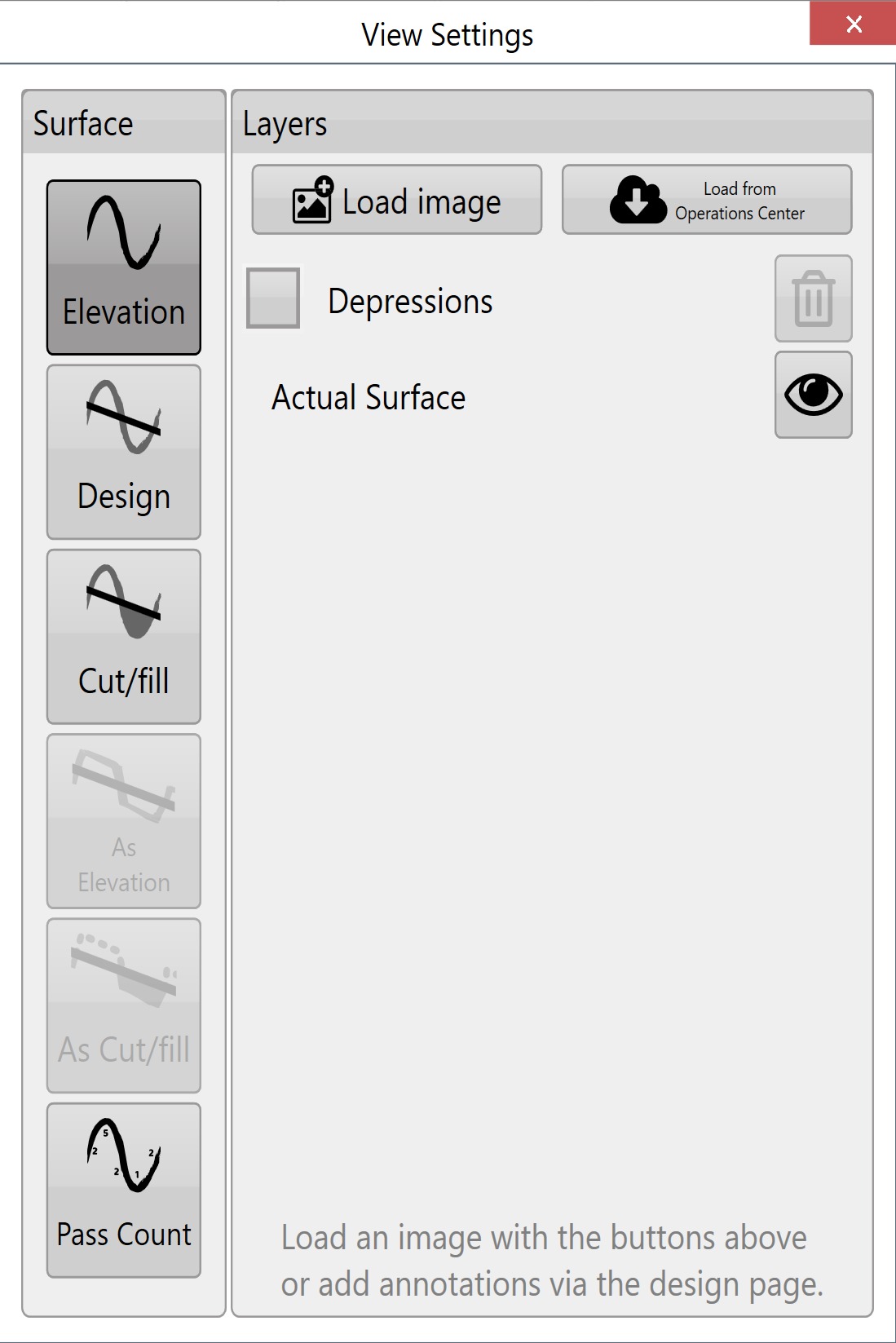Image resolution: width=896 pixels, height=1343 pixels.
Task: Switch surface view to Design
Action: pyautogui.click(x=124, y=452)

...

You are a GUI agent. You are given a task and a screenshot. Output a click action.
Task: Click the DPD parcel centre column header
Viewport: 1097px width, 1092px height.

§ Your assignment: Copy out only the lines above from the one with "You are a GUI" to the one with "Viewport: 1097px width, 1092px height.", inclusive, exactly as they stand.

§ Exercise solution:
You are a GUI agent. You are given a task and a screenshot. Output a click action.
Task: Click the DPD parcel centre column header
Viewport: 1097px width, 1092px height.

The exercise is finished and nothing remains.